Literature DB >> 12923131

Medical treatment of ectopic pregnancies: a randomized clinical trial comparing methotrexate-mifepristone and methotrexate-placebo.

Patrick Rozenberg1, Sylvie Chevret, Eric Camus, Renaud de Tayrac, Olivier Garbin, Loïc de Poncheville, Jerry Coiffic, Jean Philippe Lucot, Françoise Le Goueff, Didier Tardif, Claude Allouche, Hervé Fernandez.   

Abstract

BACKGROUND: Medical treatment of ectopic pregnancies is common. To increase the efficacy of methotrexate, the association of mifepristone has been proposed.
METHODS: We performed a large prospective multicentre double-blind sequential randomized trial in order to compare the efficacy of methotrexate and mifepristone (600 mg given orally) versus methotrexate and placebo.
RESULTS: A total of 212 ectopic pregnancies was randomized.

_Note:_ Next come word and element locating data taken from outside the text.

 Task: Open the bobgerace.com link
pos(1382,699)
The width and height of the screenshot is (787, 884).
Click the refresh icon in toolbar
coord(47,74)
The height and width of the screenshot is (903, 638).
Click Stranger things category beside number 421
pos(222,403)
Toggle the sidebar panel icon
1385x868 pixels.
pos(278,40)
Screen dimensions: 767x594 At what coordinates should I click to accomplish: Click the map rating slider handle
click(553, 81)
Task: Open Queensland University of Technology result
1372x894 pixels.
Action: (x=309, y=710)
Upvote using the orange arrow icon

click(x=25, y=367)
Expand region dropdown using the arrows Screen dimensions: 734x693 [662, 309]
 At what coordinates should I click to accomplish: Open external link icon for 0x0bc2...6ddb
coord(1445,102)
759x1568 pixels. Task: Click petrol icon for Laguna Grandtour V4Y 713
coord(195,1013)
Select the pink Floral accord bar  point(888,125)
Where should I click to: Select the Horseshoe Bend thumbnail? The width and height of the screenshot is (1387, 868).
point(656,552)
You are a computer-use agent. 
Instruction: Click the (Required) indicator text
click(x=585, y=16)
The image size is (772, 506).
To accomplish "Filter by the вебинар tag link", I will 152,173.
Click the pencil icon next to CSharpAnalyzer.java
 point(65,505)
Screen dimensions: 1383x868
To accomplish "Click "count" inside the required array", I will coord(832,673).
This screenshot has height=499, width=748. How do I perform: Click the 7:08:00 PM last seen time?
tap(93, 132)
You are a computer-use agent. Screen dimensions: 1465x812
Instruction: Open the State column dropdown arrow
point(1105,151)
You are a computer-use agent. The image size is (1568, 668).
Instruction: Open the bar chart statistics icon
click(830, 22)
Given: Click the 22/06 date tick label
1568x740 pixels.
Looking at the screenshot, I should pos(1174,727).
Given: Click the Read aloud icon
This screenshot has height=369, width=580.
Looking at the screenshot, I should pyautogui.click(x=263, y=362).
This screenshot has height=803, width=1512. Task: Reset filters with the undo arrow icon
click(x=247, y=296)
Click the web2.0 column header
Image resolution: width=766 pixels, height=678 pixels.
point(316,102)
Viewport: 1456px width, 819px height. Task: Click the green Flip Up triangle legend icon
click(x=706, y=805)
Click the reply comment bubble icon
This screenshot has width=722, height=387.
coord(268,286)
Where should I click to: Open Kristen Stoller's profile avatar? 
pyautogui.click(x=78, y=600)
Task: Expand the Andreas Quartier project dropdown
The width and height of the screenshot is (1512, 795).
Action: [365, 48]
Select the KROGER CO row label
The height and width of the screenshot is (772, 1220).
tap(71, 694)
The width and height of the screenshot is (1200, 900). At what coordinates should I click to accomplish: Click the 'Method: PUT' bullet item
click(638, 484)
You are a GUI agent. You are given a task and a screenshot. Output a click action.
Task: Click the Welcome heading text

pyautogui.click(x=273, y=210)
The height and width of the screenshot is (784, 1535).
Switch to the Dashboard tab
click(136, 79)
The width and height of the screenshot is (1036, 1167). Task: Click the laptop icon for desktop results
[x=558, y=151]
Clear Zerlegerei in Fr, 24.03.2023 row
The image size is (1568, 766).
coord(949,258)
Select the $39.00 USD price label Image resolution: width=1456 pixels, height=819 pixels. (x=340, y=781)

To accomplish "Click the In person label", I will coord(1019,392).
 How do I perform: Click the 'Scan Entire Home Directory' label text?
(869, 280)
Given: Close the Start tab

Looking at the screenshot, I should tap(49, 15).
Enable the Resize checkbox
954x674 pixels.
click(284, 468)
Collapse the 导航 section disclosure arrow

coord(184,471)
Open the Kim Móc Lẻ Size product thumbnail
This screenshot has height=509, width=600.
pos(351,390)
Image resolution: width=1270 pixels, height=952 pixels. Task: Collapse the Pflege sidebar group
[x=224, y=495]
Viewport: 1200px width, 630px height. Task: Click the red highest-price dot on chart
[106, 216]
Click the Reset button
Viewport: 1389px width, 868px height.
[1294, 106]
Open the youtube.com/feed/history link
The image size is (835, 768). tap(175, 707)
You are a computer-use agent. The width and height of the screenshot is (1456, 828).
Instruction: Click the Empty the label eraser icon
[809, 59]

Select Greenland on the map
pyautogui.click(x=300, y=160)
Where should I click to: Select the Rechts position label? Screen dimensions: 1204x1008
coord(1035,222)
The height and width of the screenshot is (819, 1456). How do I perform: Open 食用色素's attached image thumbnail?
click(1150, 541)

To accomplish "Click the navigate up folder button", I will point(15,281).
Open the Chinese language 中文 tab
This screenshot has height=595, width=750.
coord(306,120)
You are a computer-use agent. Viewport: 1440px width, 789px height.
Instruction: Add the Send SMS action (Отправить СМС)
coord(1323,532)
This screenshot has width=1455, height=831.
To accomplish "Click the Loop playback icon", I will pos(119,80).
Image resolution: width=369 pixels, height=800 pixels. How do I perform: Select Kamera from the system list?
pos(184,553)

There was no significant difference in the initial characteristics between the two groups. There was no significant difference in the success rate of medical treatment between the methotrexate-mifepristone (n = 113) and the methotrexate-placebo group (n = 99): 79.6% (90/113) versus 74.2% (72/97) respectively, RR (95% CI): 1.07 (0.92-1.25), P = 0.41, non-significant. However, there was a quantitative interaction between progesterone level and effect of treatment: when progesterone level was >/=10 ng/l, the efficacy of the combination of mifepristone and methotrexate was significantly higher than the combination of methotrexate and placebo, with an 83.3% success rate (15/18) versus 38.5% (5/13) respectively.
CONCLUSIONS: Our study failed to demonstrate any benefit of the addition of mifepristone to methotrexate. By contrast, the quantitative interaction between treatment effect and baseline serum progesterone suggested that this combination could be limited to ectopic pregnancies associated with high serum progesterone concentrations.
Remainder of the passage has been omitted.